WORK ITEM ▸
Quote word for word the lines starting at the line with "Screen dimensions: 500x440" and ending at the final line of the entries. Leave out any pictures.
··· AVAILABLE RECORDS ···
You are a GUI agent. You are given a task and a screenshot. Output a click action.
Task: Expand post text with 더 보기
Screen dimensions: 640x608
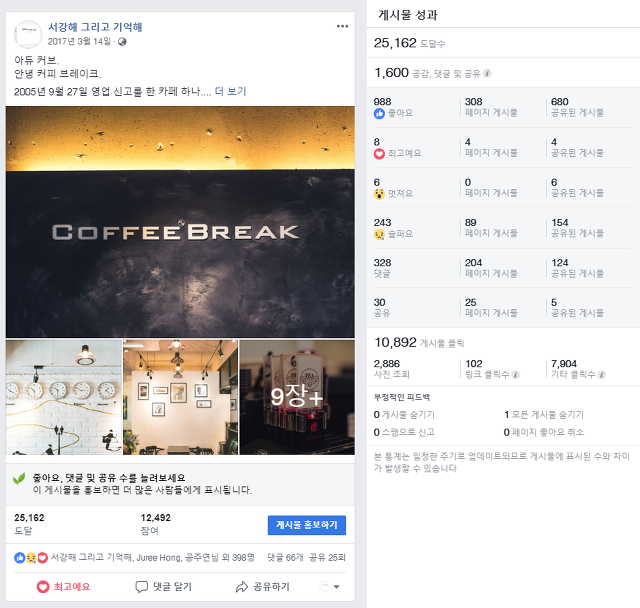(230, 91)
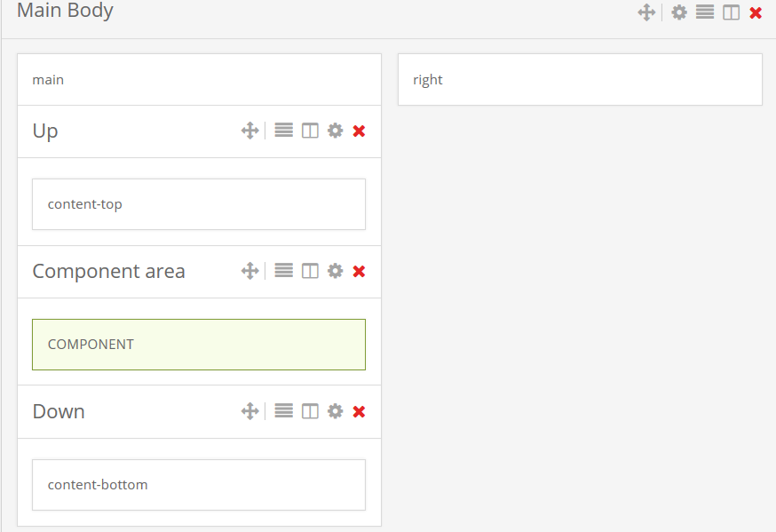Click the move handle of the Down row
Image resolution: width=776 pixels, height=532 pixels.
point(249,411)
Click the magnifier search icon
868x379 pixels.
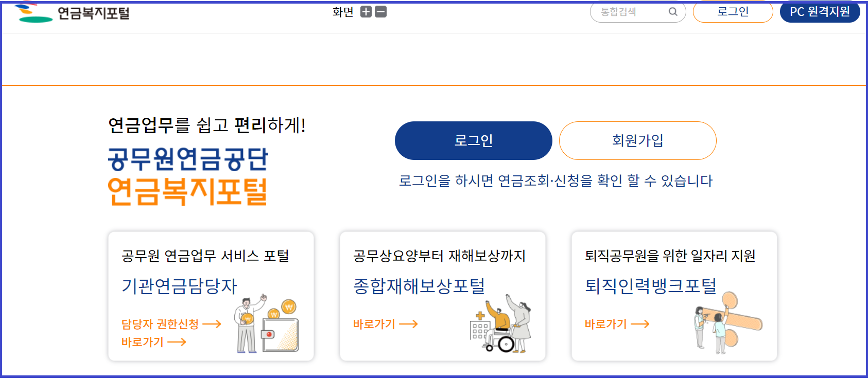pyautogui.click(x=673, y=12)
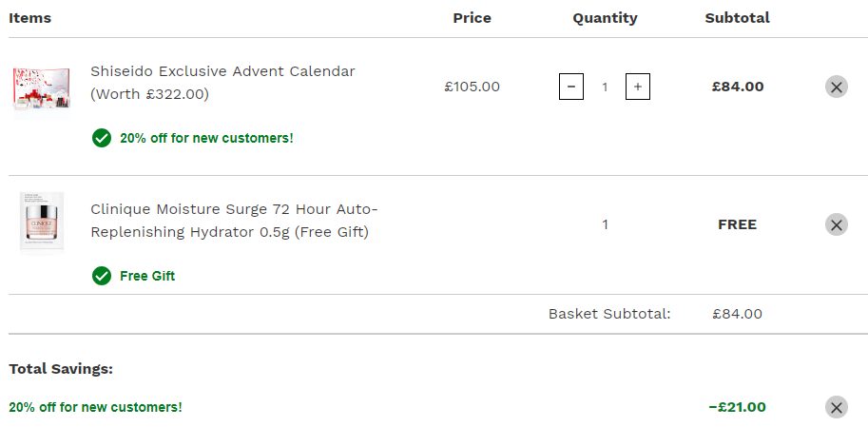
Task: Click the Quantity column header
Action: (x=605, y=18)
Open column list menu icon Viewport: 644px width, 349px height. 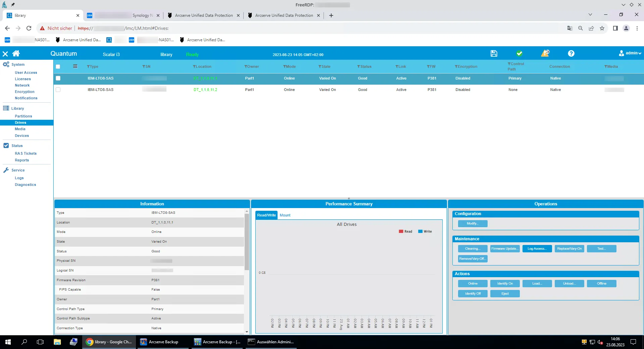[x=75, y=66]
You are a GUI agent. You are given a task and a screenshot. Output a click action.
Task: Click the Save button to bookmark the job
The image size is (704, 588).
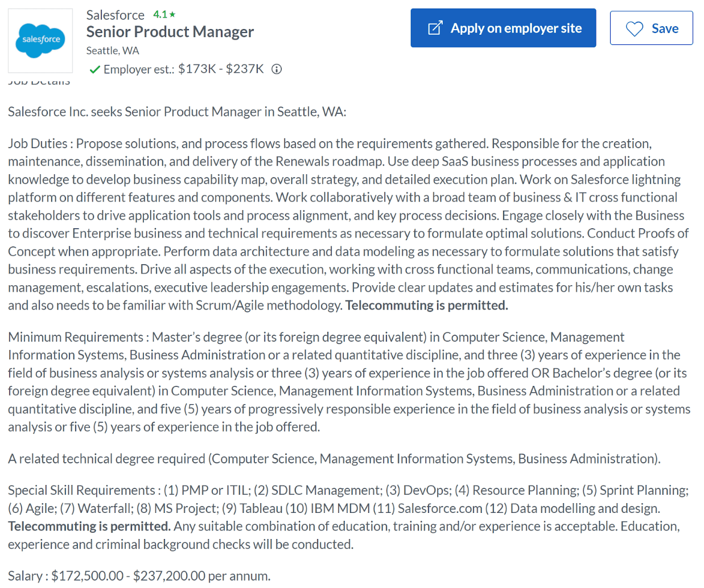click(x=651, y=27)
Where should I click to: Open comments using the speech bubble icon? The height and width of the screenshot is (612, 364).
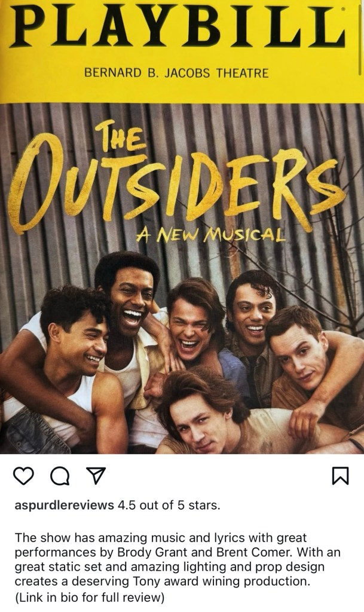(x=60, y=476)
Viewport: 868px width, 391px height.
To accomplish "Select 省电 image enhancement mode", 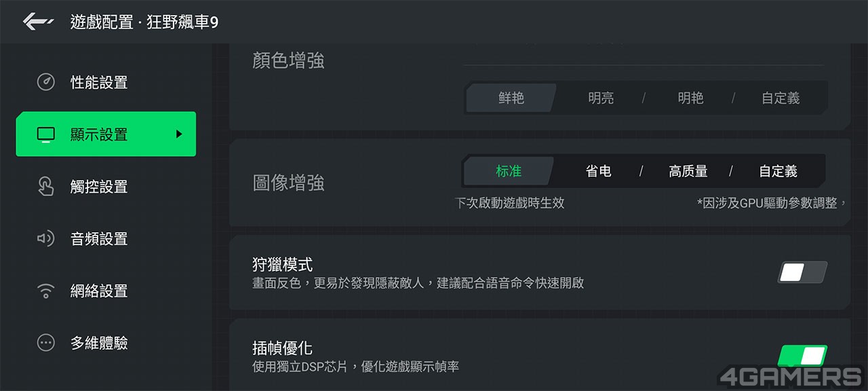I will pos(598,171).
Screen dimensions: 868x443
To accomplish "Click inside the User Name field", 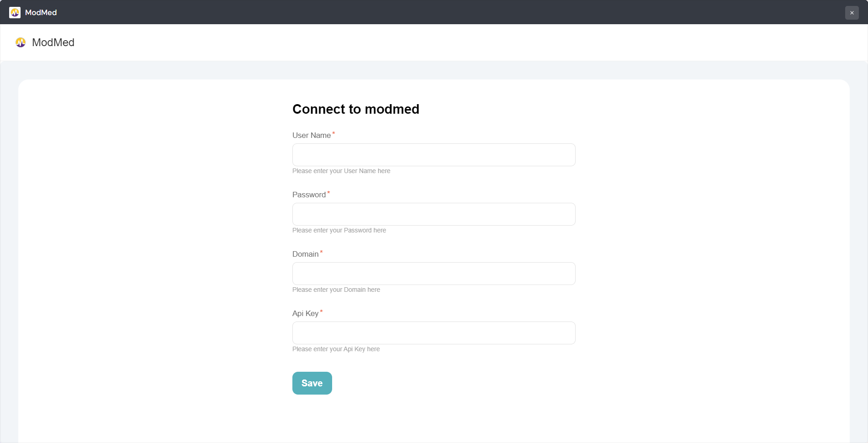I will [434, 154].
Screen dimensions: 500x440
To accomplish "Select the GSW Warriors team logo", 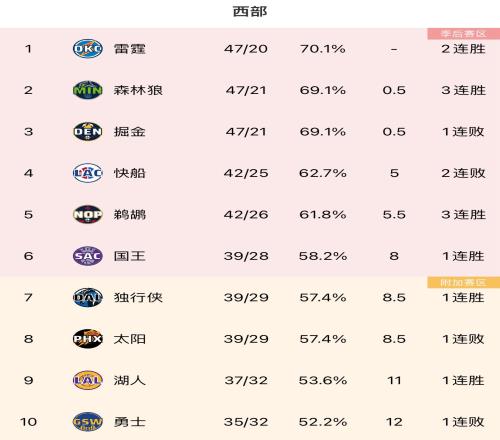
···
SOLUTION TO THE PROBLEM ▸
Screen dimensions: 500x440
To accomplish "Select the GSW Warriors team logo", 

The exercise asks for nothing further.